ゼロカットとは、FX取引で相場が急変して口座残高がマイナスになった場合に、マイナス分をFX業者が補填して、口座残高を0円に戻す仕組みです。

たとえば、海外FX口座に5万円を入金して取引していたとします。

相場急変で損失が大きくなり、本来なら口座残高が、

5万円 − 20万円 = −15万円

になった場合、通常なら15万円の不足金が発生します。

しかしゼロカットがある業者では、この**−15万円を業者側が処理して、残高を0円に戻す**という仕組みです。

つまり、簡単に言うと、

入金額以上の損失を原則として請求されにくい仕組み

です。


ゼロカットとロスカットの違い

ここはかなり重要です。

ロスカット

ロスカットは、証拠金維持率が一定水準を下回ったときに、ポジションを強制決済する仕組みです。

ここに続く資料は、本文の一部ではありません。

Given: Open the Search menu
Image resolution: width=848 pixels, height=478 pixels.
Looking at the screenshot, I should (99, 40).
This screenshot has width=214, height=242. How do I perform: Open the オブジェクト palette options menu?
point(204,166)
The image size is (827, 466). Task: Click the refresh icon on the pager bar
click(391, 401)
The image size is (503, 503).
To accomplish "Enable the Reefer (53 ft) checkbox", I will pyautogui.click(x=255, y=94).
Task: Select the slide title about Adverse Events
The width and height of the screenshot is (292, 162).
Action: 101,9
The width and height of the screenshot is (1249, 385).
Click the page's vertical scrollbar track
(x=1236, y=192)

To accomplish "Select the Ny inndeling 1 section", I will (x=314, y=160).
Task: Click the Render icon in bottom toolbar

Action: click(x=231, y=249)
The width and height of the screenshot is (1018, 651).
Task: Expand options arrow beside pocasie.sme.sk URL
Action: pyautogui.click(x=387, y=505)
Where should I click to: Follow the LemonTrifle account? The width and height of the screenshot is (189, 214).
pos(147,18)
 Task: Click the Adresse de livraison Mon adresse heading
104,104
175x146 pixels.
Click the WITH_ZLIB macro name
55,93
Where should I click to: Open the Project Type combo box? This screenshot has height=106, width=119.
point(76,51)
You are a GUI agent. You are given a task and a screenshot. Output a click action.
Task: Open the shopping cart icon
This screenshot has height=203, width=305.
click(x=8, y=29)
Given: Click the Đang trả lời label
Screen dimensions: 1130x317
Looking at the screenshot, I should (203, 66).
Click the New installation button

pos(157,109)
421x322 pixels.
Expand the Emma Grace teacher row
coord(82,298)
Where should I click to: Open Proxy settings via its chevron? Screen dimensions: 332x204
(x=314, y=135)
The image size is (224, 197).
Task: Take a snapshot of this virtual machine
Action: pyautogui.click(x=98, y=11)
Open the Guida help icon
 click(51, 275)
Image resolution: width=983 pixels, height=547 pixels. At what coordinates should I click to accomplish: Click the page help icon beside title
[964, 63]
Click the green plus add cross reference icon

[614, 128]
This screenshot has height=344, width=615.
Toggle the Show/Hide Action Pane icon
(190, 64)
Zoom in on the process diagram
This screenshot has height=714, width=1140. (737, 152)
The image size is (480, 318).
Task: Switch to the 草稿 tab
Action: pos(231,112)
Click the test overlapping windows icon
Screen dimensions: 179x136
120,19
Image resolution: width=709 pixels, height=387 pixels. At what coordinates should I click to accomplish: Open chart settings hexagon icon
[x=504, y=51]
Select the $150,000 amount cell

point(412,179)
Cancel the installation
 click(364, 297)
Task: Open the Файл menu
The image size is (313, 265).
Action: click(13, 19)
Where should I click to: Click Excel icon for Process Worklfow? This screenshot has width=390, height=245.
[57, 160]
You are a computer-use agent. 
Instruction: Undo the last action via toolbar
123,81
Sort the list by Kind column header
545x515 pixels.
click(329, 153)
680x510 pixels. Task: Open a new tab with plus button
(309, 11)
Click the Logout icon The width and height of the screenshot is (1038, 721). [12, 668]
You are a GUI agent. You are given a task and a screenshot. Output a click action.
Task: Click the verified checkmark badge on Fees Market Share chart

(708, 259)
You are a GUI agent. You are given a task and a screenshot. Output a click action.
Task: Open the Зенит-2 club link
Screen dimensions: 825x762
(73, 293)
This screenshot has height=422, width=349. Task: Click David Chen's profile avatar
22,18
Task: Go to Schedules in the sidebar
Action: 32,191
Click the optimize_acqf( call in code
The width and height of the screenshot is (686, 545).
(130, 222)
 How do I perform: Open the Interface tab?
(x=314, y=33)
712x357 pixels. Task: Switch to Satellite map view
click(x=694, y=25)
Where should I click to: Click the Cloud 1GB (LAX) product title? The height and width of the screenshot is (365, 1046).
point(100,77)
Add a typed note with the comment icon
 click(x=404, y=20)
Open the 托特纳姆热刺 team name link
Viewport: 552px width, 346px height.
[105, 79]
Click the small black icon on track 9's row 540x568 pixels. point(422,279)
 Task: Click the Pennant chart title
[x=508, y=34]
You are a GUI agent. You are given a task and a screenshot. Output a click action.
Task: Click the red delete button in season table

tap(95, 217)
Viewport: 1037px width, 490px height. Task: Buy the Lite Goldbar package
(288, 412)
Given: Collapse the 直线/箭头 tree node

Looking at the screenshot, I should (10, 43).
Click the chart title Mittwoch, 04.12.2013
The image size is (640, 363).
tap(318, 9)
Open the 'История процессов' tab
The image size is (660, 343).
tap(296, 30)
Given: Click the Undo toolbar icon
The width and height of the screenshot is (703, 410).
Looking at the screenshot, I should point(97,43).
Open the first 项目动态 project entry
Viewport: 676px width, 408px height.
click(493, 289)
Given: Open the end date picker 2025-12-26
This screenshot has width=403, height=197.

目的は、損失が大きくなりすぎる前に取引を止めることです。

ただし、相場急変・窓開け・指標直後などでは、ロスカットが予定価格で間に合わず、口座残高がマイナスになる可能性があります。国内FX会社も、ロスカット後に不足金が発生する可能性があると説明しています。

ゼロカット

ゼロカットは、ロスカット後にそれでも口座がマイナスになった場合、そのマイナス残高を0に戻す仕組みです。

つまり順番で見ると、

含み損拡大

証拠金維持率低下

ロスカット発動

それでも残高がマイナス

ゼロカットで0に戻す

という流れです。


ゼロカットと追証の違い

追証とは「追加証拠金」のことで、証拠金が足りなくなったときに、FX会社から追加入金を求められる仕組みです。

国内FXでは、証拠金維持率の判定時に必要証拠金を下回ると、不足額を預託させるルールがあります。個人向け国内FXは原則として想定元本の4%以上、つまり最大レバレッジ25倍の証拠金規制もあります。

整理すると、こうです。

項目内容
ロスカット強制決済
追証足りない証拠金の追加請求
ゼロカットマイナス残高を0に戻す仕組み

海外FXでよく言われる「追証なし」は、主にこのゼロカットがあるためです。


なぜゼロカットがあるのか?

海外FX業者では、高いレバレッジを提供しているところが多いため、相場急変時に口座残高がマイナスになるリスクがあります。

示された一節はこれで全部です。